Et obstinément les mêmes questions lui revenaient aux lèvres:
—Où est-il en ce moment? que fait-il? à quoi pense-t-il? Comment a-t-il l'affreux courage de nous laisser sans nouvelles? Est-il possible que ce soit une femme qui l'ait poussé à l'abîme?... Et si oui, quelle est cette femme?...
Bien autres étaient les pensées de Mlle Gilberte....
Le grand malheur qui atteignait sa famille venait d'amener la brusque réalisation de ses espérances. La catastrophe de son père lui avait donné l'occasion d'éprouver l'homme qu'elle aimait et de le trouver supérieur à ce qu'elle eût oser rêver.

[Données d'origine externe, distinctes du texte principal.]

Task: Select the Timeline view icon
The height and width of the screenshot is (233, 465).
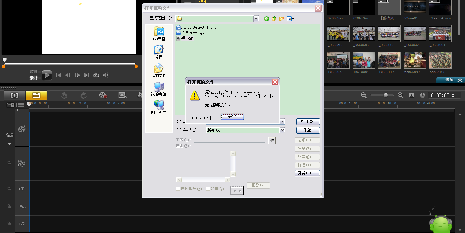Action: click(x=36, y=95)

Le nom de Favoral était à jamais flétri, mais elle allait être la femme de Marius, la marquise de Trégars....
Et dans la candeur de son honnêteté, elle s'accusait de ne pas prendre assez de part à la douleur de sa mère, et elle s'indignait de sentir au dedans d'elle-même des tressaillements de joie....
—Où est Maxence, demandait cependant Mme Favoral, où est M. de Trégars? Comment ne nous ont-ils rien dit de leurs démarches....

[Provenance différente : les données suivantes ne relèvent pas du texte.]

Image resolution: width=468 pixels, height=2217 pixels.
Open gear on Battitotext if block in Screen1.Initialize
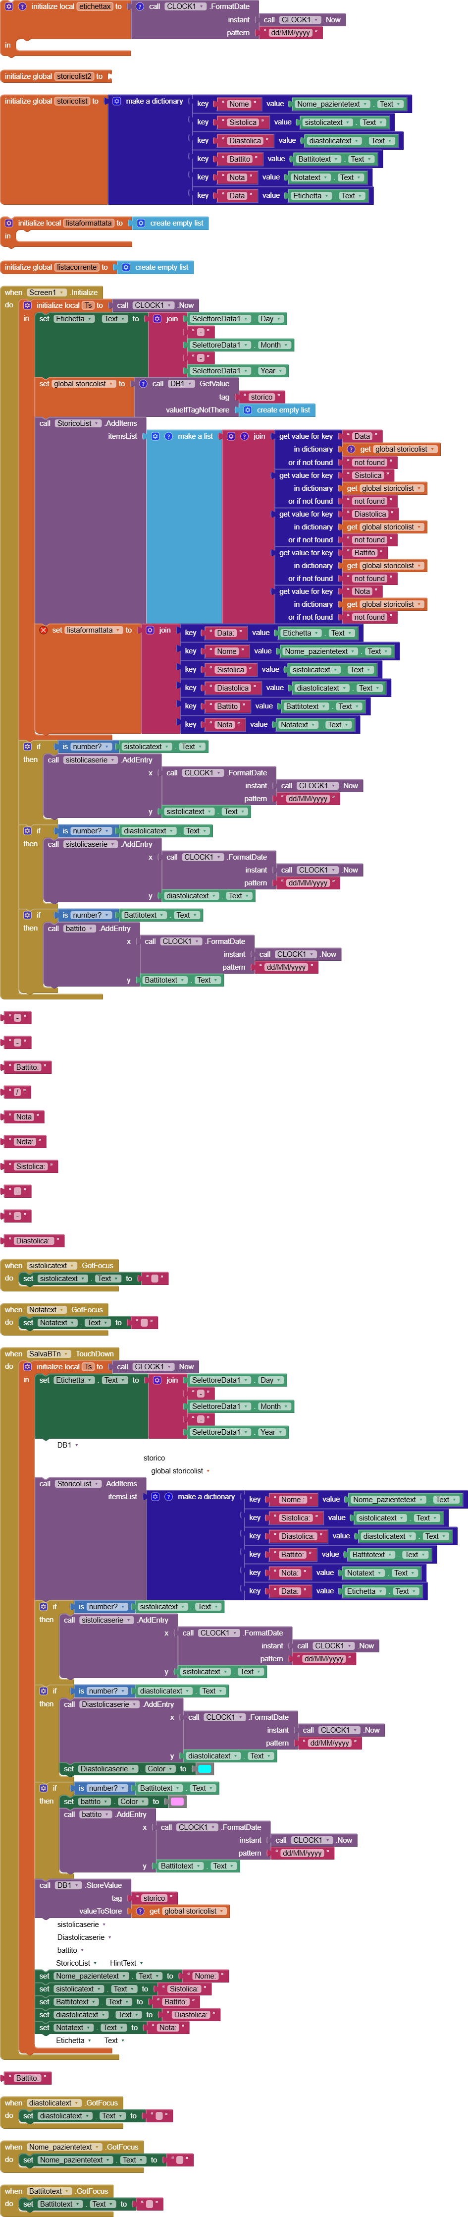click(27, 915)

—Ils rentreront sans doute pour dîner, répondait Mlle Gilberte.
C'était si bien sa conviction, qu'elle avait donné des ordres à la servante pour que le dîner fût un peu meilleur que de coutume, et tout ce qu'elle avait de sang lui affluait au cœur à l'idée qu'elle allait être bientôt assise près de Marius, entre sa mère et son frère.
Vers six heures, un violent coup de sonnette retentit.